A couple of hours after the key-hiding lust episode, my Aunt spied some random antique trinket my Mom picked up at an auction. Lacking any hint of subtlety, my Aunt picked it up and said, "I like this. Can I have it?" My Mom, bewildered, figured that it was easier to just let her have it then perhaps point out that this wasn't a Salvation Army donation centre.
It seems she has a habit of fixating on certain items and magically acquiring them. My Mom was involved in dog fostering for awhile, and had a few terriers which were abused and ill-treated by previous owners. Part of her job was to gradually socialise them and make the dogs comfortable with people again before they were to be adopted. My Aunt took a shine to one of them and said to my Mom, "She's so cute. Can I have her?" My Mom laughed, believing it all to be a joke. My aunt's reply? - "No. I'm serious. I want to take her." Thankfully for everyone involved my Mom ensured that my Aunt left the dog. My Aunt loves P but of course doesn't see her very often, so I'm just waiting for that inevitable conversation: "P is adorable! Can I have her? No, I'm totally serious."

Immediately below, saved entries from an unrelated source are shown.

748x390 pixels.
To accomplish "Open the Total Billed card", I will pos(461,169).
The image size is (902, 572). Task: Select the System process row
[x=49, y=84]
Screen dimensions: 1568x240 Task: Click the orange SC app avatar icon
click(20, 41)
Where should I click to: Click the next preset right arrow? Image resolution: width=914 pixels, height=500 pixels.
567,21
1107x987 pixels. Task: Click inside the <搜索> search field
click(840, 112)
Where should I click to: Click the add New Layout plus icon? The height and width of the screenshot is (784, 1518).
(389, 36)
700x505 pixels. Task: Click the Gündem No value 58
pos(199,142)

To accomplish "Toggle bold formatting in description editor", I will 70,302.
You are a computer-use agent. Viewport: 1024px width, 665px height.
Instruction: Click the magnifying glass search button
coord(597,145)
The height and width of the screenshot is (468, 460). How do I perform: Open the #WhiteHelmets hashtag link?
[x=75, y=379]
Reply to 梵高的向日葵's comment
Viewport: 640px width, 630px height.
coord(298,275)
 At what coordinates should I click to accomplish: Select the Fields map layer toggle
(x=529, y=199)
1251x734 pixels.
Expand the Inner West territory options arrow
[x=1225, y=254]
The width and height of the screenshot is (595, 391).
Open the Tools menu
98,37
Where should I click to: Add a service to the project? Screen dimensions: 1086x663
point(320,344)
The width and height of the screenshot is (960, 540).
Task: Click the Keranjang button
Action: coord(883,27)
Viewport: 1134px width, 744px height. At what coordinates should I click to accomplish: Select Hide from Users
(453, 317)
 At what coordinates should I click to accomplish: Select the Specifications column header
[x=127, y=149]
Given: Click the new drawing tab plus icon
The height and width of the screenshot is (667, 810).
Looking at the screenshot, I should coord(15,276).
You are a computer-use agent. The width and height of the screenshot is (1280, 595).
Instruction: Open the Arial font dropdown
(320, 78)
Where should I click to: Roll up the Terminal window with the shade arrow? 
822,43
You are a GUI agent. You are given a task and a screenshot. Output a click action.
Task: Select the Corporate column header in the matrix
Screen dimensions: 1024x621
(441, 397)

Completely apropos of nothing, I just thought I'd spread the good word to anyone who doesn't read my Twittering - I got my fat ass up and out of the house and went running tonight! I was up with P from 2-3am last night, I had a frantic and suckassy day, the kid didn't get to bed until 8pm, and STILL I laced up my aging running shoes and ran like a motherfucker. Ok, in fact I only started the Couch to 5K programme today, but it's a start, right? Right? I'm trying to ignore the fact that back in the day I ran track, cross country, and played competitive soccer year round, and now I'm doing a run/brisk walk combo for a mere 20 minutes. Oh, how the athletically mighty have fallen.
However, if I want to be like this sexy fine girl again, I have to do what I have to do.
Ok, I was like, 14 there, and I don't want to have the body of a 14 year old girl. Also, seriously, what the fuck was up with me back then? America's Next Top Model wasn't on for another 10 years, so what that posting was about I have no idea.